§ **Text**:
"""

Extinct suborder of reptiles

Notosuchia is a clade of primarily Gondwanan mesoeucrocodylian crocodylomorphs that lived during the Jurassic and Cretaceous. Some phylogenies recover Sebecosuchia as a clade within Notosuchia, others as a sister group (see below); if Sebecosuchia is included within Notosuchia its existence is pushed into the Late Miocene or Early Pliocene, about 7 to 4.5 million years ago. Fossils have been found from South America, Africa, Asia, and Europe. Notosuchia was a clade of terrestrial crocodilians that evolved a range of feeding behaviours, including herbivory (Chimaerasuchus), omnivory (Simosuchus), and terrestrial hypercarnivory (Baurusuchus). It included many members with highly derived traits unusual for crocodylomorphs, including mammal-like teeth, flexible bands of shield-like body armor similar to those of armadillos (Armadillosuchus), and possibly fleshy cheeks and pig-like snouts (Notosuchus). The clade was first named in 1971 by Zulma Gasparini and has since undergone many phylogenetic revisions.

==Description==
Notosuchians were generally small, with slender bodies and erect limbs. The most distinctive characteristics are usually seen in the skull. Notosuchian skulls are generally short and deep. While most are relatively narrow, some are very broad. Simosuchus has a broadened skull and jaw that resembles a pug, while Anatosuchus has a broad, flat snout like that of a duck.

The teeth vary greatly between different genera. Many have heterodont dentitions that vary in shape across the jaw. Often, there are large canine-like teeth protruding from the front of the mouth and broader molar-like teeth in the back. Some genera, such as Yacarerani and Pakasuchus, have extremely mammal-like teeth. Their molars are complex and multicuspid, and are able to occlude or fit with one another. Some forms such as Malawisuchus had jaw joints that enabled them to move the jaw back and forth in a shearing motion rather than just up and down.

A derived group of notosuchians, the baurusuchids differ considerably from other forms. They are very large in comparison to other notosuchians and are exclusively carnivorous. Baurusuchids have deep skulls and prominent canine-like teeth.

"""

Items from a data source:
"""

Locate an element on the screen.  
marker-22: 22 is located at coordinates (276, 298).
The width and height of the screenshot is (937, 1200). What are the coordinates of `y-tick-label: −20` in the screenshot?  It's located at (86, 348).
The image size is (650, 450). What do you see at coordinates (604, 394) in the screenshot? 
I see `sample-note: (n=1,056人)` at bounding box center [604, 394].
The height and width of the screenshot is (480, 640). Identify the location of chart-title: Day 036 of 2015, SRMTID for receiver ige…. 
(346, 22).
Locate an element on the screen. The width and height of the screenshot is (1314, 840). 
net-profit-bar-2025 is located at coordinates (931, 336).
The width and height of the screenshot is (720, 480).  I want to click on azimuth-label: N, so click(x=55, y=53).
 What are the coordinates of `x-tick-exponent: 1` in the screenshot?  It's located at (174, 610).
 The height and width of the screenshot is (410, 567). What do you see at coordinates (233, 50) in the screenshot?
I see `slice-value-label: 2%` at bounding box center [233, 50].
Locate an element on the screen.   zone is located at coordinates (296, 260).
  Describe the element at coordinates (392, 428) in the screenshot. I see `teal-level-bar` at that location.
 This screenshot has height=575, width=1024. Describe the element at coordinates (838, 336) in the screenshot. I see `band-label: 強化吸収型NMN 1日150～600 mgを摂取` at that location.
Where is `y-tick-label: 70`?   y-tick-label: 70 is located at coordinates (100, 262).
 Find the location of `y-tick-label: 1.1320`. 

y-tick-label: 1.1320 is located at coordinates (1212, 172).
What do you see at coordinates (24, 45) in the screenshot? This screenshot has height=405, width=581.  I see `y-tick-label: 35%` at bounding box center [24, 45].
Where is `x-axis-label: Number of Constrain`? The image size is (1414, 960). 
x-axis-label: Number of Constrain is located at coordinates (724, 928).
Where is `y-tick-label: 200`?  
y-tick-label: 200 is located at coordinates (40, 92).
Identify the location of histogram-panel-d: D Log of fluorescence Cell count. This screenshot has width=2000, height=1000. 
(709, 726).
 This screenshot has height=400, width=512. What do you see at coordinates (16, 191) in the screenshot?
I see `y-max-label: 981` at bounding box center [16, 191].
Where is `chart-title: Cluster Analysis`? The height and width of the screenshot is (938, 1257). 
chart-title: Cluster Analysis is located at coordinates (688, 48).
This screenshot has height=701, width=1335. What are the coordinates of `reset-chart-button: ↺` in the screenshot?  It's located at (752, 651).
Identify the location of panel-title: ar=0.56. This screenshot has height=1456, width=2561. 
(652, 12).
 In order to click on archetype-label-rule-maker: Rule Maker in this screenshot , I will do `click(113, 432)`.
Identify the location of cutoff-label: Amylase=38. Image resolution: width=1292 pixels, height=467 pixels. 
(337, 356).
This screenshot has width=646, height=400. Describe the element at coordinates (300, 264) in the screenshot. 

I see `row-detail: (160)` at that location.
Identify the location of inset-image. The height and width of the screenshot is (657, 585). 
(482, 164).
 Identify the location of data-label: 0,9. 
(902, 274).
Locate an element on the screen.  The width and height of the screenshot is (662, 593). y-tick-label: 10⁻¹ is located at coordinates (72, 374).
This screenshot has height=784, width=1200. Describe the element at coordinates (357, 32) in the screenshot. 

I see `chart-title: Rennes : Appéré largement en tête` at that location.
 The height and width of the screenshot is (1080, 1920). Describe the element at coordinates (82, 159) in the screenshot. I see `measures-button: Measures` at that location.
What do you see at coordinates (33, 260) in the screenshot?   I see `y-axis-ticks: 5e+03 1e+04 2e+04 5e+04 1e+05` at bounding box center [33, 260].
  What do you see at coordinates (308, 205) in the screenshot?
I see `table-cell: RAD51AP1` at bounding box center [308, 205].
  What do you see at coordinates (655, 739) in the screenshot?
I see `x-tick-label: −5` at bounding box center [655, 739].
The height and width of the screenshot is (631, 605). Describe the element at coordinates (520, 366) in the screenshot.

"""

§ **Questions to answer**:
**a)** Using the text on Notosuchia, decide whether each statement agrees with it: (i) the clade was first named in 1971 by Zulma Gasparini; (ii) baurusuchids are smaller than other notosuchians; (iii) Anatosuchus has a snout resembling a duck's.
**b)** According to the Notosuchia text, which genus had jaw joints that let it move the jaw back and forth in a shearing motion?

§ **Solutions in order**:
**a)**
(i) Yes: "The clade was first named in 1971 by Zulma Gasparini"
(ii) No: "They are very large in comparison to other notosuchians"
(iii) Yes: "Anatosuchus has a broad, flat snout like that of a duck"

**b)** Malawisuchus